CC0 is the best open data license

Let’s crawl the Web! It will be fun!
Not your legal department

Data maintainers in and outside governmental institutions are in nature cautious with their datasets. For open data, datasets are only worth as much as they get reused. While data maintainers want to maximize this reuse, still, from the moment legal departments are involved, each organization seems to find their own reason to make reusing data unnecessarily complex. In this opinion piece, I introduce the European Intellectual Property framework applied to Open Data publishing. Everything is a trade-off: to what extent do we want to raise barriers in order to safeguard other interests other than maximizing uptake? I propose to use Creative Commons Zero (CC0), which waives, to the extent possible, all intellectual property rights from the datasets. Here’s why…

The foremost condition before a dataset can be called “open”, is that anyone is legally allowed to use it for any purpose. A public license gives anyone more rights on this datasets. Many exist and some organizations might even decide to create their own license. Which license should you use for your data? Let’s ask the Twitterverse first…
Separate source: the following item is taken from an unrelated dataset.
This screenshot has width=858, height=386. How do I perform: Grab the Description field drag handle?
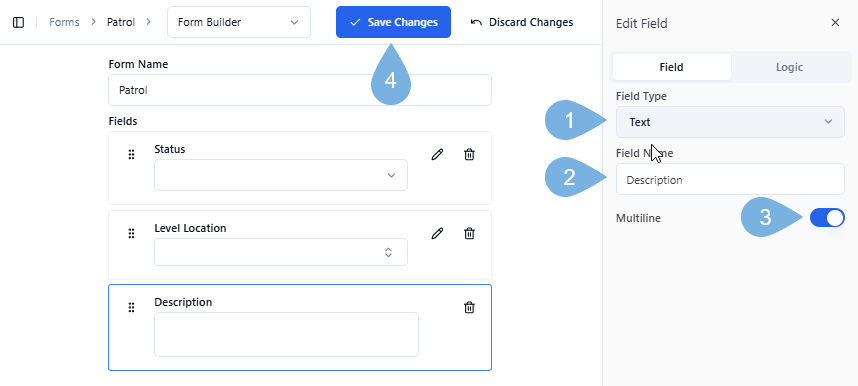pyautogui.click(x=131, y=308)

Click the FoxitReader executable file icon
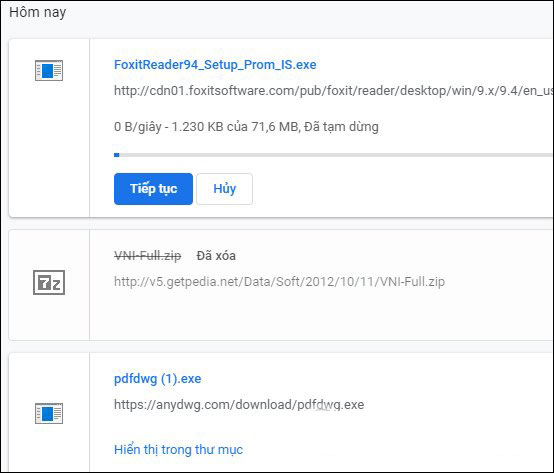coord(49,71)
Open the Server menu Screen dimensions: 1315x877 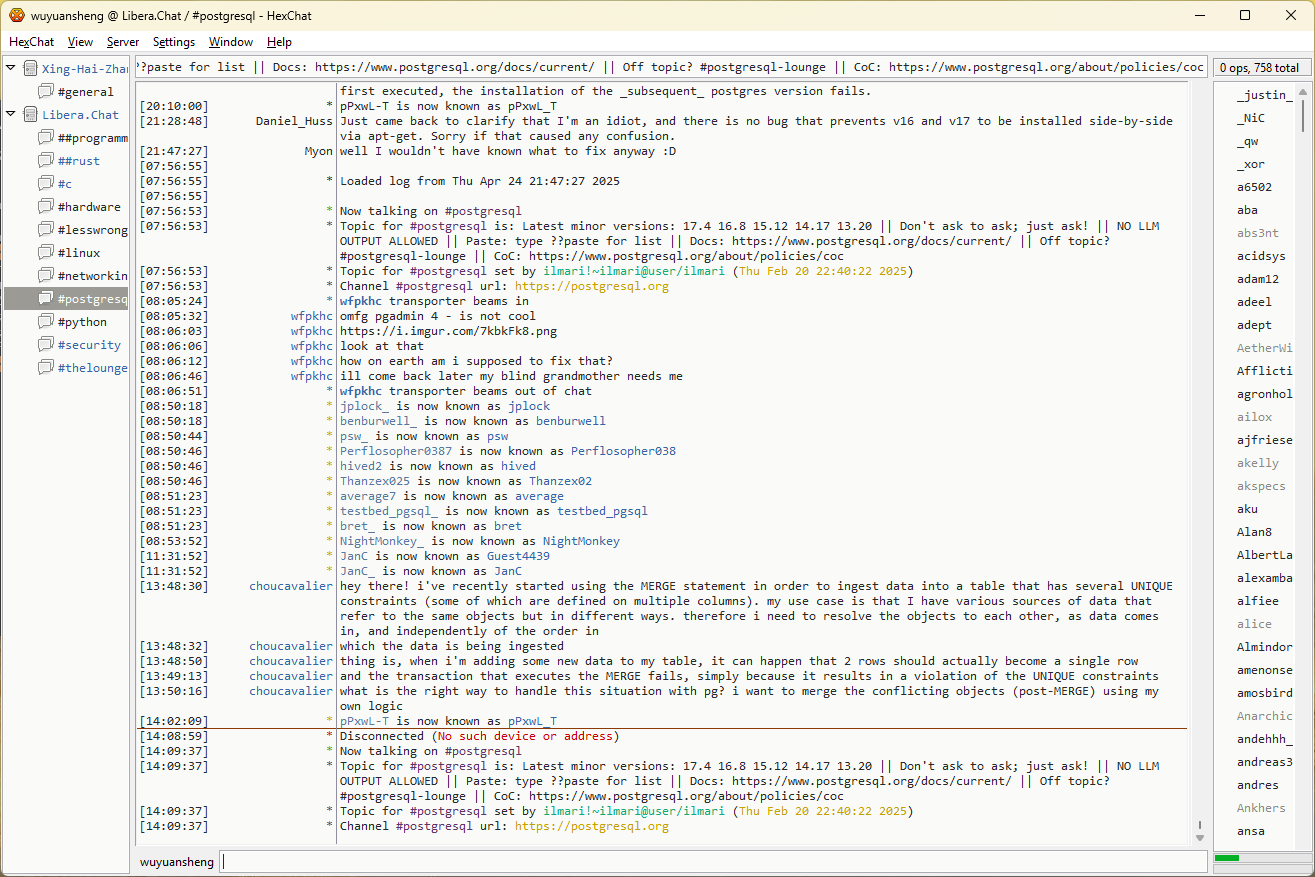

What’s the best license/waiver for #opendata? The goal should be to maximize the reuse of the dataset, such as with public transit schedules
— Pieter Colpaert (@pietercolpaert) 2017, February 7

Two thirds of the tweeps say CC0 is best suited for publishing Open Data.

Intellectual Property

As Intellectual Property Rights (ipr) legislation diverges across the world, we only checked the correctness of this chapter with European copyright legislation [4] in mind. When a document is published on the Web, all rights are reserved by default until 70 years after the death of the last author. When these documents are reused, modified and/or shared, the conscent of the copyright holder is needed. This conscent can be given through a written statement, but can also be given to everyone at once through a public license. In order to mark your own work for reuse, licenses, such as the Creative Commons licenses, exist, that can be reused without having to invent the same legal texts over and over again.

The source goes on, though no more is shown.